This research focuses specifically on the IPS7100, BME280, and AirMar sensors within the MINTS Central Node [12,13,14]. Using the variogram model, our aim is to determine the optimal sampling interval for each PM size fraction measured by the IPS7100. Meteorological parameters play a critical role in influencing ambient PM concentrations, as demonstrated in numerous studies [15,16,17,18] showing how these parameters affect PM formation, dispersion, and removal. Consequently, we incorporate climate data from the BME280 and AirMar sensors to analyze the relationship between PM sampling intervals and meteorological conditions.

The data for this study are sourced from the Central Node located in the Joppa neighborhood of the Dallas-Fort Worth Metroplex, a region heavily impacted by industrial encroachment and severe pollution.

The following are the sensors from the Central Node Air module that were utilized for this research work:

2.1.1. IPS7100

Intelligent Particle Sensor (IPS) [19] is an optical counter which detects particulate matter size fractions ranging from ${\mathrm{PM}}_{0.1}$ to ${\mathrm{PM}}_{10.0}$. It outputs both the particle count and the concentration for each size fraction. It separates the data into 7 bins, one for each size fraction. So we have 14 values as the output. The IPS7100 monitors common size fractions for air quality, such as ${\mathrm{PM}}_{1.0}$ (${\mathrm{PM}}_{1.0}$ includes all particles with an aerodynamic diameter $\le 1.0\mu$m, with similar definitions applied to other size fractions), ${\mathrm{PM}}_{2.5}$, and ${\mathrm{PM}}_{10.0}$ . In addition, it measures size fractions such as ${\mathrm{PM}}_{0.1}$, ${\mathrm{PM}}_{0.3}$, ${\mathrm{PM}}_{0.5}$, and ${\mathrm{PM}}_{5.0}$. It is compatible with the UART and ${\mathrm{I}}^2$C protocols. In our design, we make use of the ${\mathrm{I}}^2$C protocol. The IPS sensor can run at 65 mA and 5V, making it ideal for low-power applications. The Central Node air module detects the PM concentration and counts with a high granularity of 1 second. Hence, this data are suitable to resolve the time series.

Figure 1. IPS7100.

Figure 1. IPS7100.

2.1.2. BME280

The Bosch BME280 sensor [20] measures the climate data (temperature, pressure, and humidity, respectively).
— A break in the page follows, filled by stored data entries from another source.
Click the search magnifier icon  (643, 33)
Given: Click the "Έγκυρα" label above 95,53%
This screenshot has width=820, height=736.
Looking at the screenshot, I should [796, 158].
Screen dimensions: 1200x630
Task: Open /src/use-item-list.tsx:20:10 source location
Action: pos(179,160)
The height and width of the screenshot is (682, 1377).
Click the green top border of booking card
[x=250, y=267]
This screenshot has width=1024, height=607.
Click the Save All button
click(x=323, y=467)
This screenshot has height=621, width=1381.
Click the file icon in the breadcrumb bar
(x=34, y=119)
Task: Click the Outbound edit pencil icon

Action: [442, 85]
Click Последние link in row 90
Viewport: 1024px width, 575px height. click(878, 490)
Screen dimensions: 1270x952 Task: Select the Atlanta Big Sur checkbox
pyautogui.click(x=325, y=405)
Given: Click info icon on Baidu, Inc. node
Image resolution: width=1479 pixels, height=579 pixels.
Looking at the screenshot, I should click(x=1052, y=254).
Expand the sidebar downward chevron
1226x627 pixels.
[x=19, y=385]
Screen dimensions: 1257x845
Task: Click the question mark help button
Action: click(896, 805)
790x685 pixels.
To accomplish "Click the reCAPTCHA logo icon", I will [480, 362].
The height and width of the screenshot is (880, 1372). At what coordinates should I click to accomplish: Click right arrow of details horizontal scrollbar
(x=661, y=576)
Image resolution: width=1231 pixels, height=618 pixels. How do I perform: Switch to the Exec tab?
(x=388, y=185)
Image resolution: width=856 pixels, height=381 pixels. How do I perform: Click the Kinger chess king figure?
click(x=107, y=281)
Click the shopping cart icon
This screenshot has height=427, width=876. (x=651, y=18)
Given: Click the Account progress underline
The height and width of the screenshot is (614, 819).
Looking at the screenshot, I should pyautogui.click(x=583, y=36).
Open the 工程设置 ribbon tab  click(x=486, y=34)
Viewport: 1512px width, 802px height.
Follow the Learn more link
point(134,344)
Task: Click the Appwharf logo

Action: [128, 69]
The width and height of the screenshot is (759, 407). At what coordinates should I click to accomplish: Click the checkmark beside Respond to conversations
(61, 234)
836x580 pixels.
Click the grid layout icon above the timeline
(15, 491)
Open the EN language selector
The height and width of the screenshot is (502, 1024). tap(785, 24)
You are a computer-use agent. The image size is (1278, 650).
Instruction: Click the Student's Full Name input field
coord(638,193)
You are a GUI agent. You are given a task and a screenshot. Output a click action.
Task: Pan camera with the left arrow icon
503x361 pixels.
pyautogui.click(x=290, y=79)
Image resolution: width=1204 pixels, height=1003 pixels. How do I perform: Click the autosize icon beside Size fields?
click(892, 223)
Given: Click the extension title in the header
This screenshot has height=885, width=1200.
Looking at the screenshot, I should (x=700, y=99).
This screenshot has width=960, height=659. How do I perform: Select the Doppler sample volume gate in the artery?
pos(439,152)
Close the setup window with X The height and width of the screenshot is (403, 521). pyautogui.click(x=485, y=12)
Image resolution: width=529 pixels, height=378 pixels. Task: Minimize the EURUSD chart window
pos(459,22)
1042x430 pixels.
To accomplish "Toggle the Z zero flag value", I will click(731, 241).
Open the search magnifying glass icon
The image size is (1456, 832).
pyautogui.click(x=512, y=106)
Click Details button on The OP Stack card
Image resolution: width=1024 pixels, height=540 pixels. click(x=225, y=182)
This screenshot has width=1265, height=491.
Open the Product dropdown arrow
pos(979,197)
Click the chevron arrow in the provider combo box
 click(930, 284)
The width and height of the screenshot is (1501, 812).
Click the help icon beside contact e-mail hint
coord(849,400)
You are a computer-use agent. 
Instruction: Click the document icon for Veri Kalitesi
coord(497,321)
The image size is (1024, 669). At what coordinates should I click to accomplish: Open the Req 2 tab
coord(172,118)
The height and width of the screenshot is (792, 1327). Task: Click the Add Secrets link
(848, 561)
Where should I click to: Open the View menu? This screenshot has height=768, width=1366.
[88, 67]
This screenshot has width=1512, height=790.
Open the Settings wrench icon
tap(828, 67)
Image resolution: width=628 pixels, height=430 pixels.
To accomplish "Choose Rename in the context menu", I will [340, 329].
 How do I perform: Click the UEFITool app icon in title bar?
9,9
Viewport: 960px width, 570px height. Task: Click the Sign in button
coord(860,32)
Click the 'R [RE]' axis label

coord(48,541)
It operates on a voltage range of 1.71 V to 3.6 V. It supports the ${\mathrm{I}}^2$C and SPI protocols. In our design, we employ the ${\mathrm{I}}^2$C protocol. The temperature, pressure, and humidity data are collected at a granularity of 10 seconds. BME280 provides a quick response rate with accuracy and resolution, while keeping noise at a minimum.

Figure 2. BME280.

Figure 2. BME280.

2.1.3. AirMar Weather Station

The AirMar Weather Station [21] is a reference sensor designed to measure a range of parameters including air temperature, barometric pressure, relative humidity, wind speed, etc. It uses ultrasonic technology for wind measurement. Hence, improving accuracy without the need for moving parts. We collect the wind speed data every 10 seconds.

Figure 3. AirMar Weather Station.

Figure 3. AirMar Weather Station.

2.2. Data Collection

The data collected for this study span from January 1 2023, 06:00:00 UTC, to February 1, 2023, 05:59:59 UTC, and include measurements from the IPS7100, BME280 and AirMar sensors. The time stamp of the data collected is in UTC, and it will be later converted to the designated local time zone. The data for each sensor are collected as daily CSV files and later processed.

The PM data was captured at a fast sampling rate of 1 second for IPS7100. The 10 second interval for the meteorological sensors (BME 280 and AirMar) was specifically chosen to prevent latency issues that could arise from having multiple sensors communicating on the same bus to guarantee efficient data collection.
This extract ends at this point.